Sara Oliveira veio satisfeita com o aspecto desportivo, mas revoltada com aspectos "culturais" do mundo árabe: "Já tinha feito um estágio no Kuwait e não me senti a pessoa mais bem aceite do mundo. Só podia ir à piscina numa hora em que a equipa de pólo aquático acabava o treino. Começava a tirar a roupa e não me sentia nada bem." A nadadora revela perplexidade por vários factos: "Acho estranho que este estágio tenha sido realizado no Kuwait, porque o xeque ofereceu condições à nossa Selecção. Como é que oferecem tanta coisa e depois bloqueiam tanta coisa às mulheres? Se as mulheres daquele país não podem fazer desporto, porque é que fazem ofertas a uma selecção que inclui mulheres?" Sara rematou sem papas na língua: "Não me senti nada bem. Era a única rapariga na equipa e motivo de brincadeira. Não perceberam que, sendo mulher naquele país, sou maltratada. Já me custava ver muitas mulheres escondidas e maltratadas. Não gostava muito de lá voltar."

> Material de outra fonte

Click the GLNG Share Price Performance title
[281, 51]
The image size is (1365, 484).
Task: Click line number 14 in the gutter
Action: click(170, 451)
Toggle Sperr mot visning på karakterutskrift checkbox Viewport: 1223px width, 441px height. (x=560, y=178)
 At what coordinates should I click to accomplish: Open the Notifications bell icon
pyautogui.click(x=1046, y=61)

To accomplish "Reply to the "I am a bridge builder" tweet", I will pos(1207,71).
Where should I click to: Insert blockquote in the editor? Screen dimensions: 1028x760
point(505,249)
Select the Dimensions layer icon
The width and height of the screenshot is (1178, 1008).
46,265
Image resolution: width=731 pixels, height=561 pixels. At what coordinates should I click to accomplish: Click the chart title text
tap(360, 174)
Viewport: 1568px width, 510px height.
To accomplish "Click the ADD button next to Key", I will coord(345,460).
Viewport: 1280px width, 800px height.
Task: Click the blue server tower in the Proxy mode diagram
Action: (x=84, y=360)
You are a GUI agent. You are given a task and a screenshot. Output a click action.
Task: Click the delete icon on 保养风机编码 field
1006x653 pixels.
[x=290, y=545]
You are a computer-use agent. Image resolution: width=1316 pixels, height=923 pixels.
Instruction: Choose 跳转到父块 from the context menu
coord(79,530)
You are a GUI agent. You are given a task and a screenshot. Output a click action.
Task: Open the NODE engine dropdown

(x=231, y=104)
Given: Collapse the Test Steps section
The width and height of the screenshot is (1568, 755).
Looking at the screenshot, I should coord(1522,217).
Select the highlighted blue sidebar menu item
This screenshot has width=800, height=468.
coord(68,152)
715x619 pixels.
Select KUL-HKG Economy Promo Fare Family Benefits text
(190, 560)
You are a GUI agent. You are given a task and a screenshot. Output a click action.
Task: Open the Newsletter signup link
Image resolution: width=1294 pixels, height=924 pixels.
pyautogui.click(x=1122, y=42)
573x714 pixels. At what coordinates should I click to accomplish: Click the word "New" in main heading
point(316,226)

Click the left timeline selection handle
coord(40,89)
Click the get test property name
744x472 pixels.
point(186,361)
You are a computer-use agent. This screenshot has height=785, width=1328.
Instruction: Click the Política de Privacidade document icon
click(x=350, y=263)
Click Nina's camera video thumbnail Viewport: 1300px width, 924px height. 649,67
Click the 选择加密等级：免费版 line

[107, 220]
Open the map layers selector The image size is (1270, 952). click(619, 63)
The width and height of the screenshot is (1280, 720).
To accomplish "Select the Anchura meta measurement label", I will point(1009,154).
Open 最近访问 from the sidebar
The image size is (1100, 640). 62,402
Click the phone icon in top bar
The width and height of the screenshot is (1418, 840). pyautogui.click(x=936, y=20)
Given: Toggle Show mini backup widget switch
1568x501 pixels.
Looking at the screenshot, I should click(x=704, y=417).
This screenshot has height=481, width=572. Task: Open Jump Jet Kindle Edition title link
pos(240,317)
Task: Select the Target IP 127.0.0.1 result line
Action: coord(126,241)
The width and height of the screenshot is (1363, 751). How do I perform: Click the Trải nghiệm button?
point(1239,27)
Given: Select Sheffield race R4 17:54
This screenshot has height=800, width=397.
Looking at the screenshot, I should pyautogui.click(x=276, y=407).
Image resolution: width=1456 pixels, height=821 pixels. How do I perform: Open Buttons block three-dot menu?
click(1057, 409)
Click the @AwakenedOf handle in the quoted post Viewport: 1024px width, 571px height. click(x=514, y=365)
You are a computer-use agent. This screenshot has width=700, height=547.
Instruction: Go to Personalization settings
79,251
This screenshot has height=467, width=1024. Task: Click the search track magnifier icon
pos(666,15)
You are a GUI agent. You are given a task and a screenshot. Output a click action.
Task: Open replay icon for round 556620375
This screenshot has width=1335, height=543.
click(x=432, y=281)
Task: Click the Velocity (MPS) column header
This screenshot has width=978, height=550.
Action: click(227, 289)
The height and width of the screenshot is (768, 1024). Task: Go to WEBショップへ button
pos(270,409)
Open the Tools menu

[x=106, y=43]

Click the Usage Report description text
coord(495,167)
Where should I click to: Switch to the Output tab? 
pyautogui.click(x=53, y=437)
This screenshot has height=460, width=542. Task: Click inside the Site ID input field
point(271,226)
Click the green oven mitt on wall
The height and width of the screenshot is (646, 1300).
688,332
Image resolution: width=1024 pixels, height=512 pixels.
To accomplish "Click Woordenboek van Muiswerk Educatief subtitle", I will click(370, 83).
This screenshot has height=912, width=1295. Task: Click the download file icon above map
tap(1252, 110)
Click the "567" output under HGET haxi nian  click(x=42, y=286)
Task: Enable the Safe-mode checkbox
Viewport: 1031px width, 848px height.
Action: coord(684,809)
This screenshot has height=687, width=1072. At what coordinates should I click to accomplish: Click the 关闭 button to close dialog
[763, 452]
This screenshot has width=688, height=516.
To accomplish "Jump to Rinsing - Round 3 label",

O FC Porto, as colegas de equipa e Marta Marinho
Pouco antes de rumar ao Mundial, Sara Oliveira esteve ao lado das colegas de clube para a conquista de mais um título nacional colectivo. Uma equipa que lhe merece todos os elogios: " A equipa está cada vez mais forte e mais unida. É a melhor equipa de sempre, e espero que o vá ser para muitos anos. Criaram-se laços muito fortes, em amizade e resultados desportivos, e como eles apareceram, nós continuamos a evoluir e a equipa vai-se manter, porque nenhuma desanima ou se desmotiva. Puxamos umas pelas outras. Apesar de a natação ser um desporto individual, é preciso ter companhia para treinar ao mais alto nível, e nós conseguimos criar isso no FC Porto." Quanto à nova coqueluche portista, Marta Marinho, a número um do clube já não tem dúvidas quanto ao seu valor: "Vejo um óptimo futuro para ela a nível internacional, porque tem uma enorme força de vontade para ser cada vez melhor. É essencial não ter medo de querer sempre mais. Ela vai ser olímpica e irá alcançar grandes resultados."
"Faz falta para captação"
A sempre recordada piscina que o FC Porto não possui foi evocada por Sara Oliveira: "A equipa tem as melhores condições do País para treino, numa piscina de 50 metros. Faltam as escolinhas, onde eu nasci. Falta uma piscina no FC Porto para haver natação para todos, e o clube deixou de ter o local para captar os futuros campeões."